Регенерация «Сада»
Наталья Якубова | Didaskalia | Февраль 1997 | интервьюDidaskalia nr 17_1997

Смотря Ваш спектакль, чувствовала себя как Лора Палмер в «Черном Вигваме». А может быть в Белом? Что я благодаря этому поняла? В жизни все уже поставлено за нас: «Вишневый сад» уже написан – он реальный и неизменный, как солнце или земля, или судьба каждого из нас. Может быть, однако, существует такое место, где «Вишневый сад» сохранен, где его можно развить и увидеть, не зная, что он уже написан, написать снова. У Вашего спектакля атмосфера мистического святотатства, проникновения в запретные области и совершения там собственной, может быть оскверняющей, литургии.

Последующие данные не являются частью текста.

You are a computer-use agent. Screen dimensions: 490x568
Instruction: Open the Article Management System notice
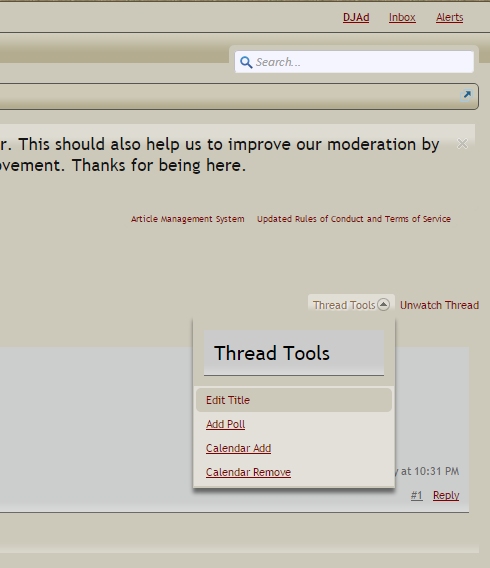(x=188, y=219)
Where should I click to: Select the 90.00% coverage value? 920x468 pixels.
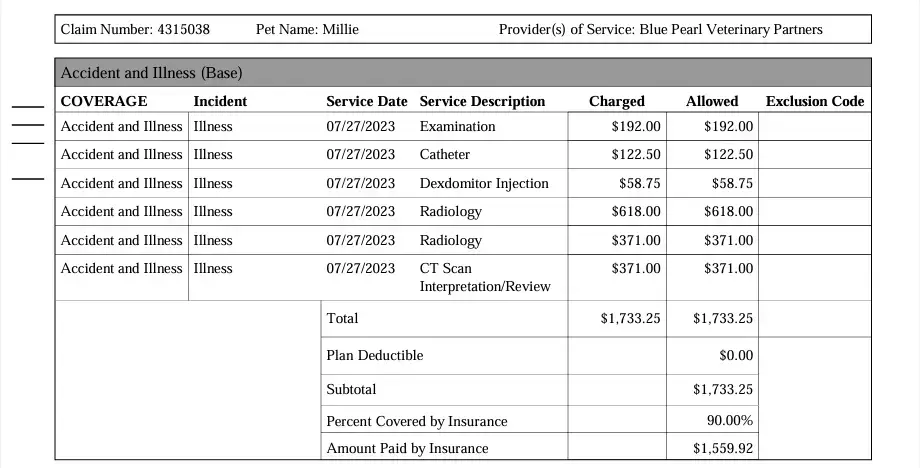(730, 421)
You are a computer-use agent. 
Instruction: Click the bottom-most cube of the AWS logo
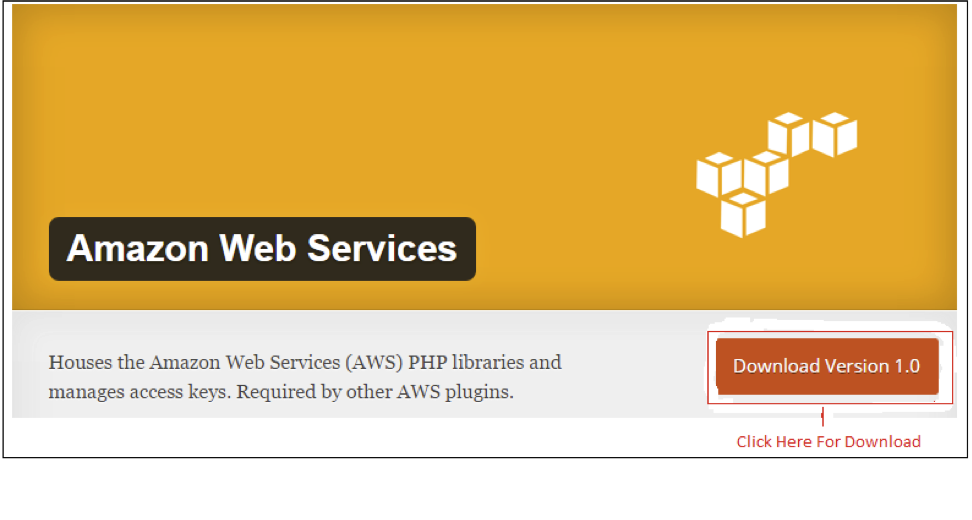[x=743, y=214]
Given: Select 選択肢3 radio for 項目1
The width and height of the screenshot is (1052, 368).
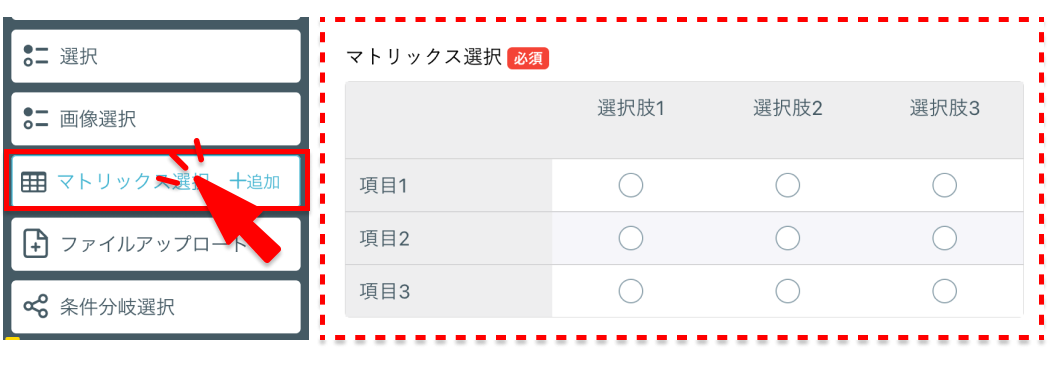Looking at the screenshot, I should (945, 185).
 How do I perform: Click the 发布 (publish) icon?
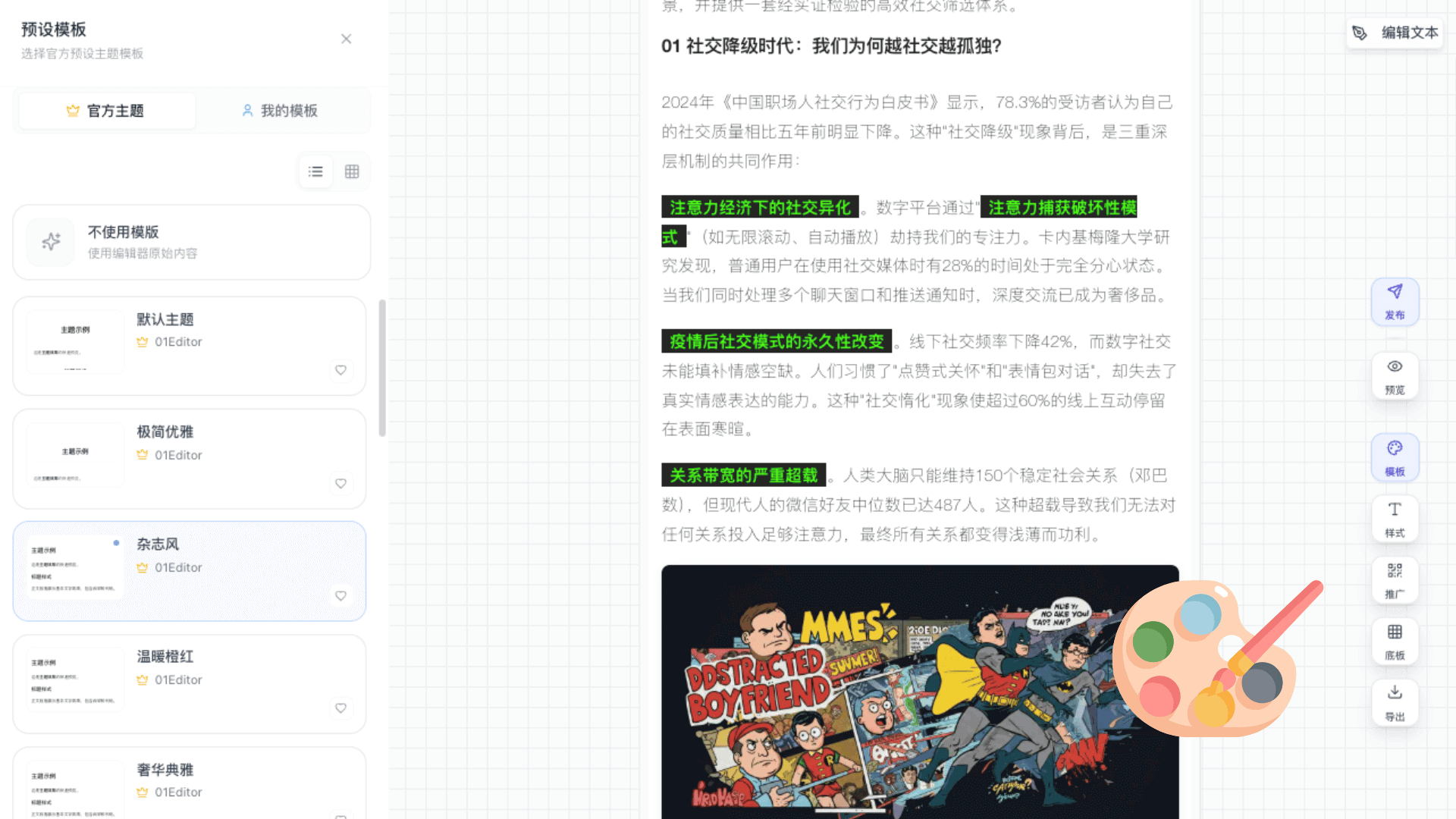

Такое впечатление не появилось бы, если бы не отношение к «Вишневому саду» как наивысшей ценности…

Б.Ю.: Такой сакрализованный словарь мне совершенно чужд. Никаких своеобразных намерений – иронизировать или тем более издеваться над Чеховым – конечно же мы не имели. Мы выбрали текст Чехова, потому что он действительно необычайно богатый и ценный. Далее мы его перенесли в мистерию. Но это нечто совершенно другое, чем способ трактовки мифологичного сознания и мифологических практик, характерных для театра 80-х годов, тем более для годов 60-х и 70-х, которые, кажется, уже совершенно исчерпаны. Сакрализация, действующая сейчас в театре (Махабхарата Брука или глубокая традиция, которую разработал Гротовский), сегодня уже не заслоняет наше сознание.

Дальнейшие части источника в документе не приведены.